*Tasks to perform*
#1 In the article about the analysis of the House GOP health care plan, by how much would the plan decrease the federal deficit?
#2 Carry the article about the analysis of the House GOP health care plan forward from its last sentence.

---- Text excerpt

The House GOP’s Obamacare replacement plan would decrease coverage over the next 10 years, but lower individual insurance premiums and decrease the federal deficit by $481 billion, according to an analysis publishing today by the Center for Health and Economy and provided in advance to Morning Consult.
The Center for Health and Economy is a nonpartisan research organization that provides analysis on health care in the U.S.
While the analysis makes several assumptions because of the lack of detail in the Republican plan, it is among the first to evaluate the impact of the proposal. The analysis compares the GOP plan to projections under current law.
“The House Task Force reform carries an important lesson: there is more to reform than the number of insured Americans,” H&E Board Member Doug Holtz-Eakin said. “The House plan improves medical productivity, improves access to providers, and lowers premiums. And it covers more people with private insurance than the Affordable Care Act managed to do.”
House Republicans released their health care plan in June as part of Speaker Paul Ryan’s “Better Way” policy agenda. The plan addresses the GOP’s criticisms of the Affordable Care Act with a market-based set of changes applying to private insurance, Medicare and Medicaid.
Those changes include establishing high-risk pools for the sick, replacing Obamacare’s income-based subsidies with an age-based tax credit given to anyone without employer insurance, moving Medicare to a premium support system and giving states the option of switching to a Medicaid per-capita cap or block grant system.
The H&E analysis assumes: the value of the tax credit; that all states would use a 5:1 age ratio for setting premium rates; that there would be continuous coverage protections; that the tax exclusion for employer coverage benefits would be capped at the 90th percentile; and that all states would choose a per-capita cap Medicaid system.
It also assumes the Affordable Care Act would be repealed and replaced in its entirety, including the individual and employer mandates and new insurance regulations created under the 2010 law.

--------
---- Data shown

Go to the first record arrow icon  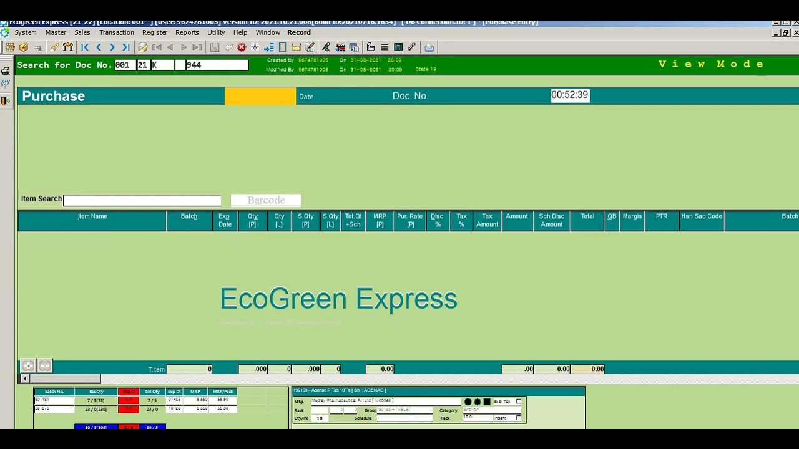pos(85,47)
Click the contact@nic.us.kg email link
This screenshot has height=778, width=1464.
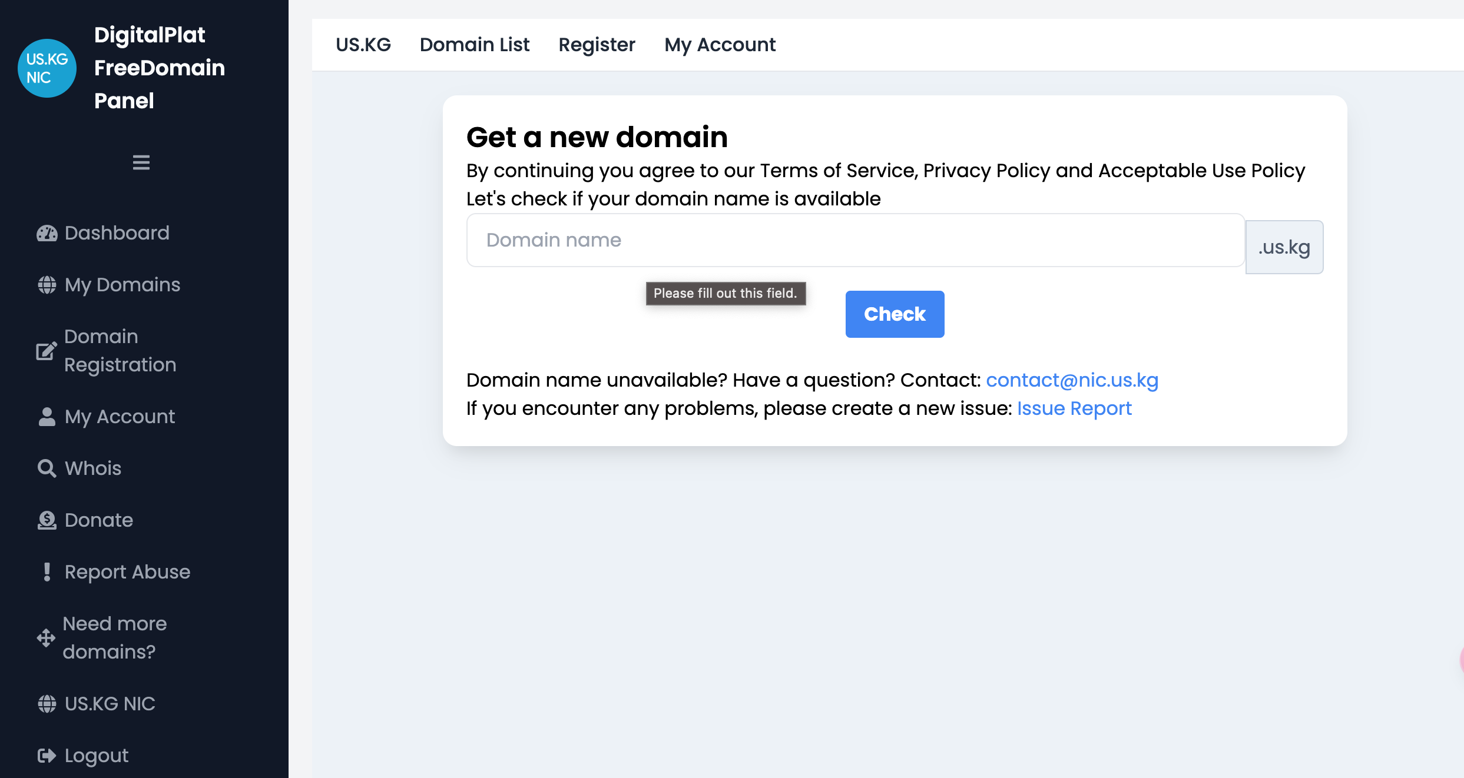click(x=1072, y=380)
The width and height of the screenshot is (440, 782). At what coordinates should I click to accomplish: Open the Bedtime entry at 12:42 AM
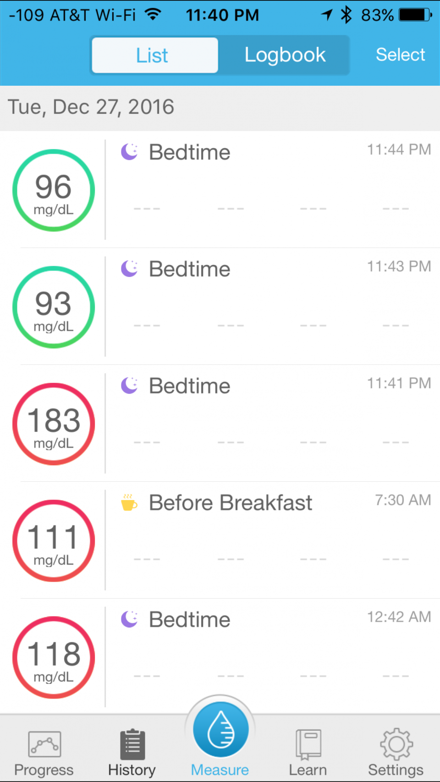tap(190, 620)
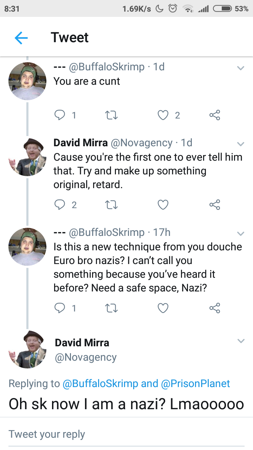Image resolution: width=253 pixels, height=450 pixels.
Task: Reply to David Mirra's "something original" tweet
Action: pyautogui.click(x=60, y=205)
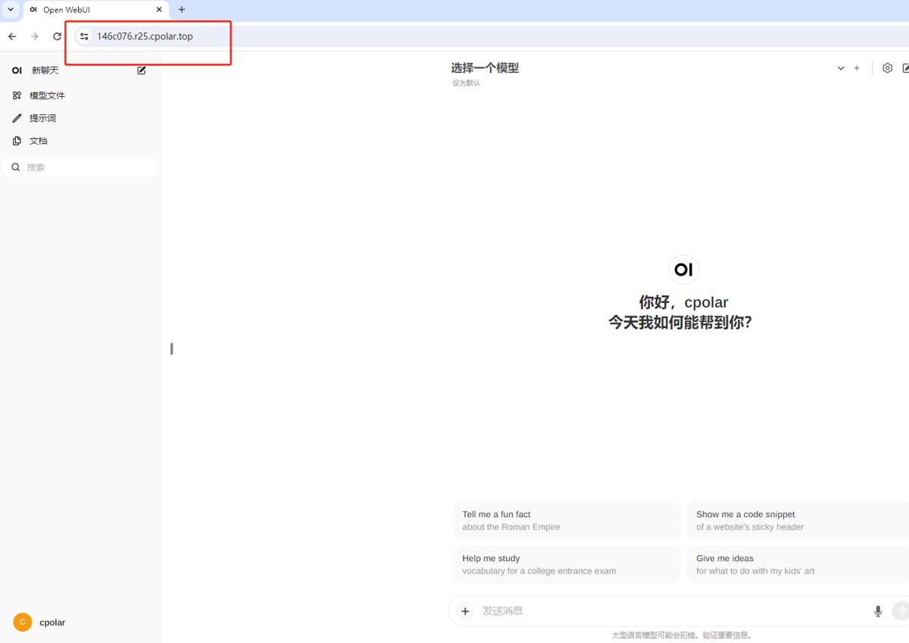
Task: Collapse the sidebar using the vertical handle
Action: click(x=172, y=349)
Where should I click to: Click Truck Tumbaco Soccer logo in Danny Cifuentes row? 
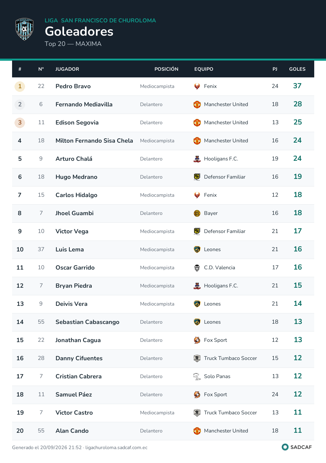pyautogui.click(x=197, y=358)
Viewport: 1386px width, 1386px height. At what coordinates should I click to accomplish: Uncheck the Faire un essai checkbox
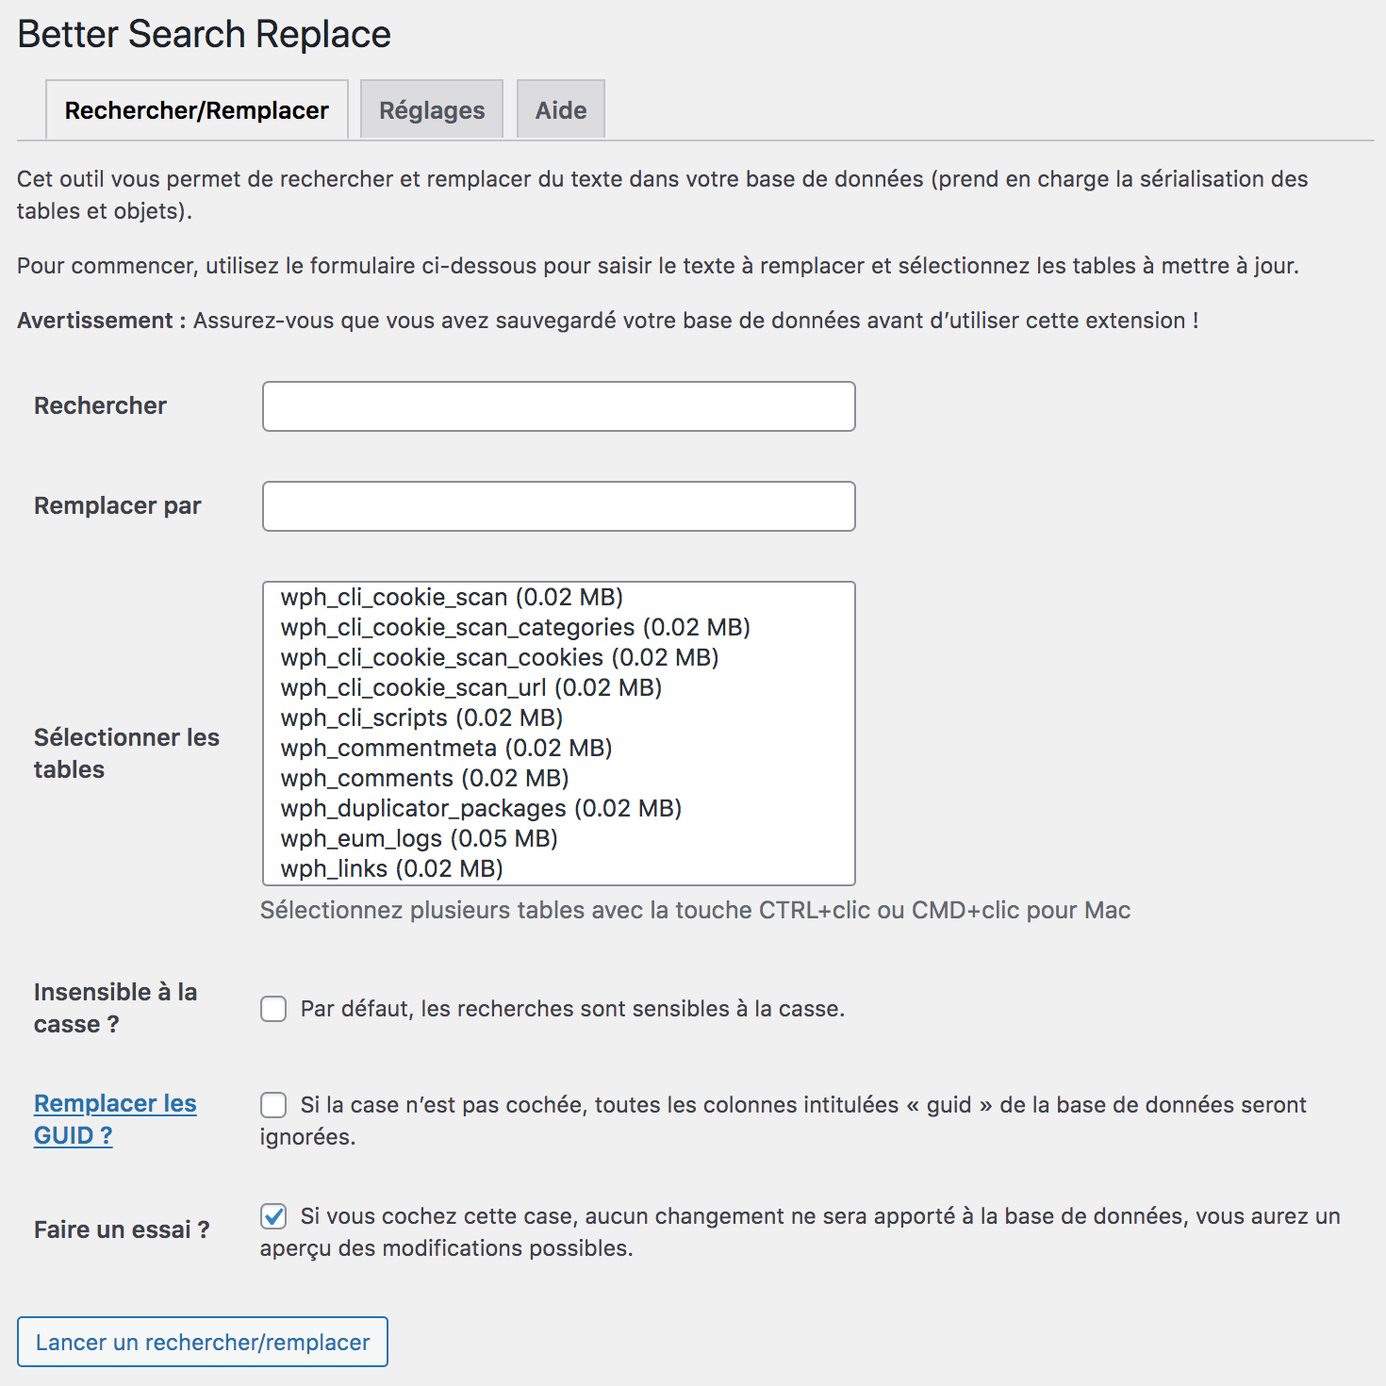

--------

*Task responses*
#1 By $481 billion.

#2
The absence of those regulations would be largely responsible for lowering premiums in the individual market for both single and family coverage, the analysis found. That includes the repeal of restrictions on how insurers set premiums, and the repeal of the requirement that insurers cover multiple essential health benefits.
Insurers can currently only vary premium rates based on age, geographic location and whether a person smokes. That results in everyone paying close-to-average premiums, according to the analysis. Thus, insurance is a better deal for sick people, and healthy people are discouraged from buying into the market, causing average premiums to rise.
Including more benefits in a plan — particularly those required under law — also results in higher average premiums in the marketplace.
“Repealing the [essential health benefits] requirements allows health insurance plans to remove costlier benefits in exchange for less expensive premiums,” the authors wrote. “In addition, offering higher deductibles allows insurance companies to offer less generous and lower premium plans for those with low expected medical costs.”
The caveat there is that despite lower prices, insurers would not be required to offer a comprehensive set of benefits. However, the plan assumes that if a consumer purchases insurance worth less than the tax credit, they could put the remaining balance in a health savings account.
“The structure of the Plan’s premium tax credits encourage catastrophic coverage enrollment, as many households can purchase catastrophic for less than the value of the subsidy,” the authors wrote.
While the GOP plan would increase coverage by 1 million people next year, 4 million fewer people would be covered in 2026 compared with current law, the analysis found. Those reductions come primarily from the Medicaid market (the analysis assumes the federal matching rate will be scaled back to pre-ACA levels over five years beginning in 2019), which would have 18 million fewer enrollees in 2026.
However, it estimates that decrease in coverage would be partially offset by increased coverage in the individual market. That would be in part because everyone without employer coverage could receive a tax credit, rather than just those who qualify based on income.
The analysis also estimates there would be a slight decrease in employer-sponsored insurance enrollment. That would be because of the repeal of the employer mandate, and because lower prices would make the individual market more attractive.
The analysis predicts the GOP plan would lower federal spending by $481 billion over the next decade primarily through large cuts to Medicaid and Medicare spending. That estimate takes into account only the insurance portions of the GOP plan and the ACA. Obamacare has many tax-related provisions — for example, taxes on health insurers and medical devices — that affect the federal budget and create savings.
Spending on premium tax credits would increase by $360 billion over 10 years because of the expanded availability, the analysis found. Revenue brought in through the ACA’s mandates and tax on expensive employer-sponsored health benefits would decrease by $218 billion.
Changes made to Medicaid would save $636 billion over 10 years, and Medicare changes would bring in $306 billion. The GOP plan includes only one source of new funding: $25 billion spent on high-risk pools for sick people.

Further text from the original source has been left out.